Lyke was connected to a feeding tube for several days and couldn’t eat on his own. The ordeal took a toll on his mother. She went days without eating herself.
In his last week at the hospital, Lyke began his rehab, what would be a long road to recovery. It included physical therapy, occupational training, and speech therapy. He had survived shots to the head, but not without a cost.
“I could have a pen in my hand, and know what it was in my head, but I couldn't bring it out of me,” he says. “I knew it was a pen, but I couldn't say it was a pen. I didn't know what a pen or a stapler was. They had to teach me what these things were again. They said I was cursing a lot in [the hospital].”
Lyke continued rehab at the Shirley Ryan AbilityLab downtown. He would arrive at 8 in the morning and leave at 3 p.m. He started off with an hour of speech therapy, an hour of occupational therapy, and an hour of physical therapy. And then he would take a lunch break before doing an hour of each again.
His boss at the Cook County Board of Review told him not to worry about being let go: “Just get back to your normal self, and you've got your job," Lyke was told. Slowly, Lyke gained confidence that he could return to work.

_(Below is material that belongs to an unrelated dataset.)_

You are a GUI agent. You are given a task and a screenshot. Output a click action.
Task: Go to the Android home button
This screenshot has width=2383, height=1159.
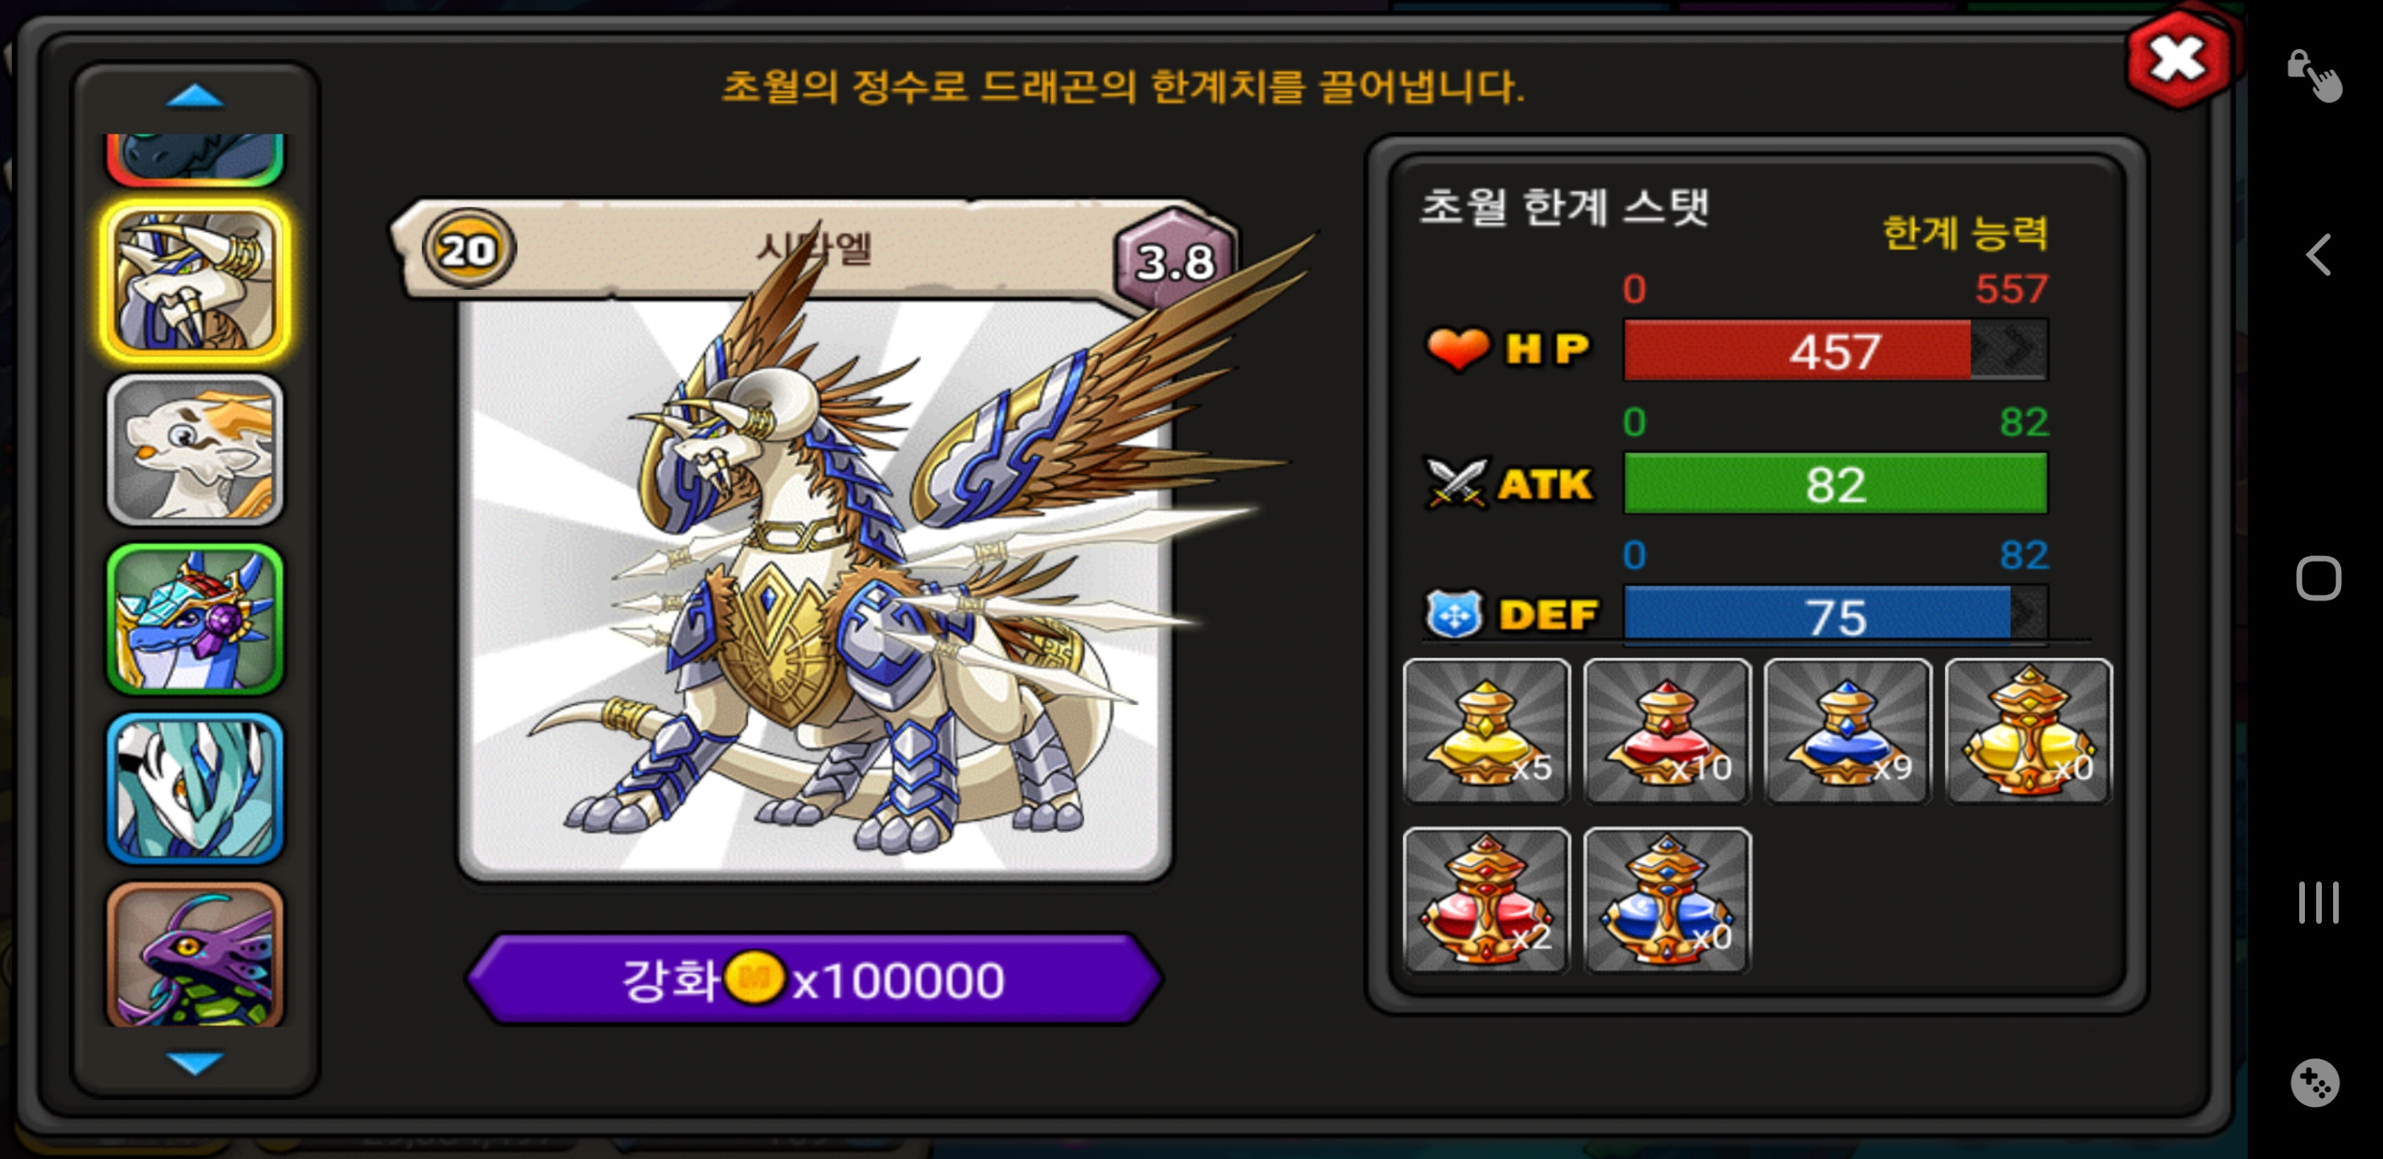pyautogui.click(x=2318, y=579)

But he wasn’t quite ready yet.
“I still had trouble with certain things,” he says. “Even now, I still do, like certain memory problems and stuff like that.”
The shooting also took away his ability to drive, because of damage to his right leg. “That's my driving leg,” he says. “I was on a walker. They just recently got me a brace for my right leg to keep the foot up, because I had drop foot, where my foot would just hang to the ground. Now I have a brace on my leg that helps me move around, because I still haven't gotten my motor skills back in my foot.”

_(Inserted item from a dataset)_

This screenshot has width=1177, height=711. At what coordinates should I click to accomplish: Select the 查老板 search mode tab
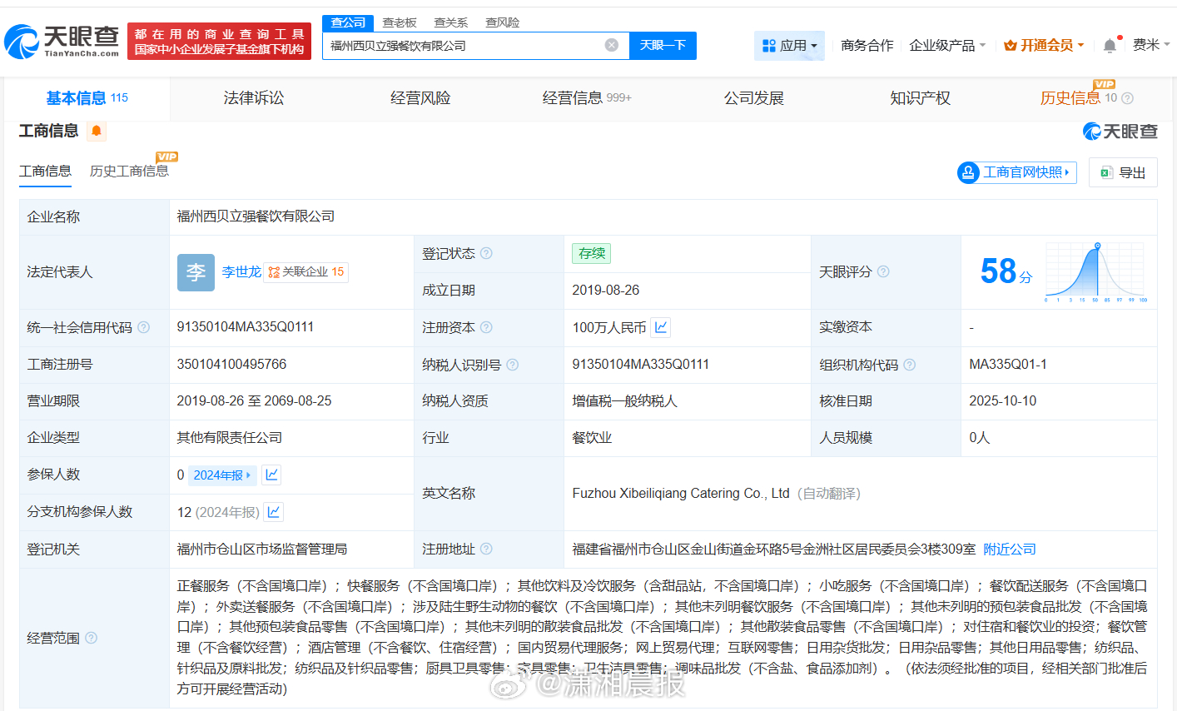click(400, 22)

When Chicago first spoke to Lyke in late January, he was awash in optimism and hope for the future. He was a week away from returning to his job and awaiting a driving test to determine whether he had the range of motion, visual processing, and motor skills to operate a car safely. He had also turned a corner in his recovery that allowed him to finally speak in detail about his ordeal.
“I think that cognitively I haven’t been able to tell this story, because previous to this, I wouldn't have been able to really have a conversation with you,” he says. “I just think this story will be able to help somebody, because whatever life throws at you, you can always overcome it. You can always jump that hurdle, no matter what God gives you or life gives you. All you have to do is be positive.”
In the end, Lyke passed his driving test, and he finally went back to work in mid-February. He spends a lot of his down time with his son, who plays Little League baseball.
He doesn’t need to go to physical therapy anymore, and his speech is clear now. But there's a huge scar that runs down Lyke's right leg. Lyke is still putting the pieces of his life back together. And he’s still dealing with the consequences of gun violence in Chicago.
On July 1, 2018, just like last year, Lyke was mourning the loss of another young black man. “Hey, sorry for me being unavailable,” he wrote in a text when Chicago called Sunday for a final interview before publishing this story. “My homie got shot on the same block I got shot on the other day so I've been dealing with that all night.”